Mortgage servicers completed more than twice as many loan modifications for troubled borrowers under private programs last year than they did through the Obama administration’s main plan to reduce foreclosures.
Loan servicers including Bank of America Corp., Wells Fargo & Co. and JPMorgan Chase & Co. made 1.24 million modifications through proprietary programs in 2010, according to a report today from HOPE NOW, a coalition of more than three dozen lenders. The government’s Home Affordable Modification Program, or HAMP, had 512,712 permanent loan adjustments, the group said.
The Obama administration’s program has been criticized by housing advocates, lawmakers and watchdog groups as it trails its goal of helping 3 million to 4 million homeowners avoid foreclosure. Borrowers are getting more loans modified through private plans because the programs offer more generous terms and have less stringent requirements than HAMP, said Faith Schwartz, executive director of HOPE NOW in Washington.
“Proprietary modifications can be more flexible,” Schwartz said in a telephone interview. “You have to remember that taxpayer dollars are at stake with HAMP.”
Private modifications can be offered to investor-owned properties, require less documentation than the federal program and can reduce payments below the federal minimum of 31 percent of gross income, she said.
Of Wells Fargo’s 621,621 modified mortgages last year, 86 percent were done outside of HAMP, the San Francisco-based bank said in a Jan. 31 statement. The company is the second-largest U.S. mortgage servicer after Bank of America, according to industry newsletter Inside Mortgage Finance.

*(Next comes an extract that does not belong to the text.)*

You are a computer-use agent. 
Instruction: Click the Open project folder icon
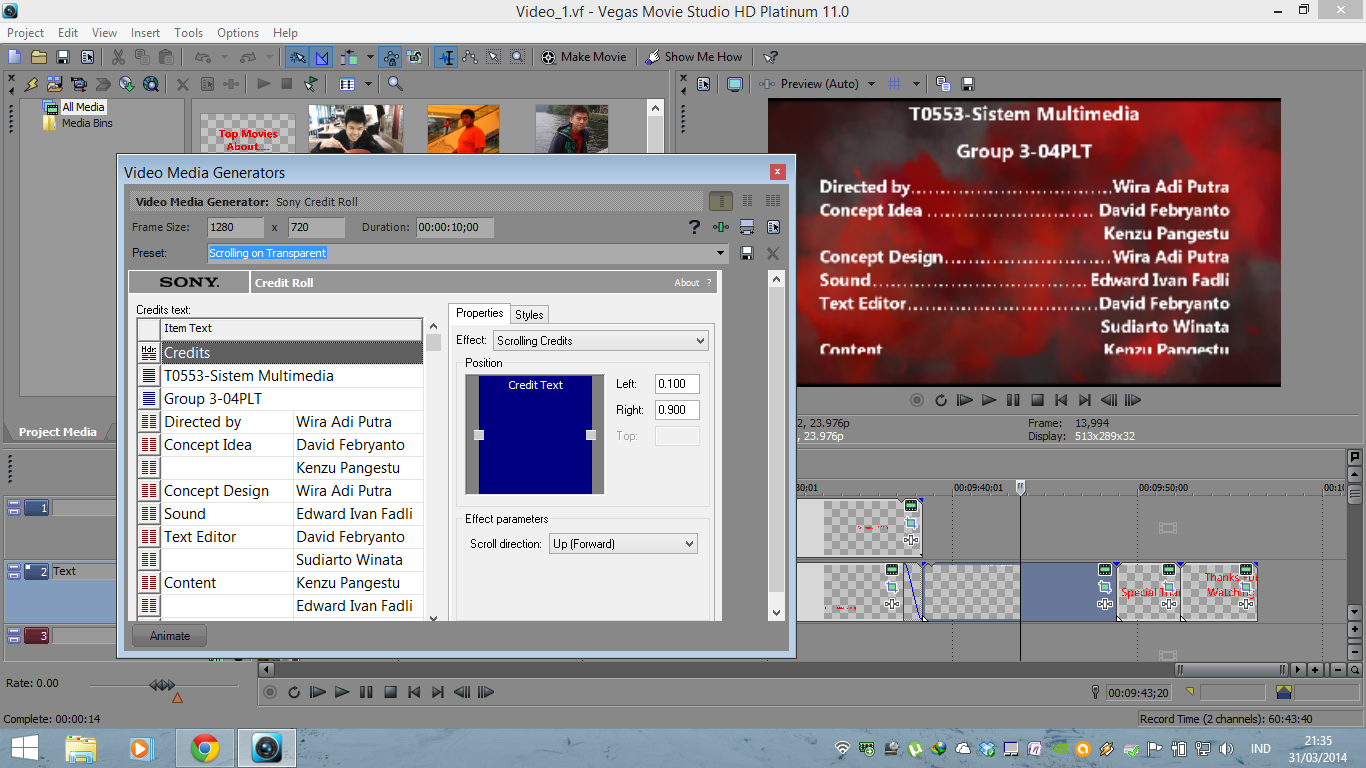39,57
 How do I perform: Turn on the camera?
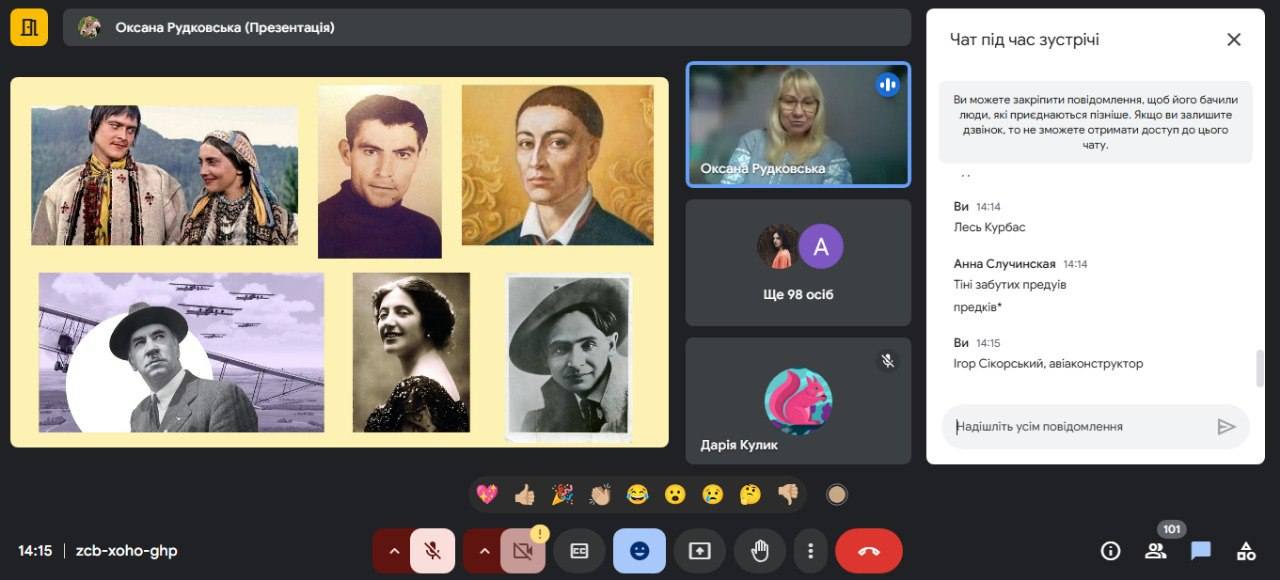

“Servicers have additional programs that address the vast number of customers in need who are not eligible for, or who likely will not qualify for, the federal government’s programs,” Tom Goyda, a spokesman for Wells Fargo, said in an e-mail today from Ellisville, Missouri.
More than half of the people who started trial modifications with the federal program had their loans canceled and 20 percent of people with permanent modifications were at least 60 days delinquent in their payments after one year, the Treasury Department reported Jan. 31.
Schwartz said she didn’t have information on the rate of proprietary loan modifications that re-defaulted.
A record 2.87 million properties received notices of default, auction or seizure in 2010, according to RealtyTrac Inc., an Irvine, California-based data service. That number may jump 20 percent this year as unemployment remains high and banks resume repossessions after a slowdown amid inquiries into documentation practices, the company said last month.
HOPE NOW is an alliance of 38 companies including mortgage servicers, investors and insurers. Fannie Mae and Freddie Mac, the mortgage-finance companies under federal conservatorship, are among the members.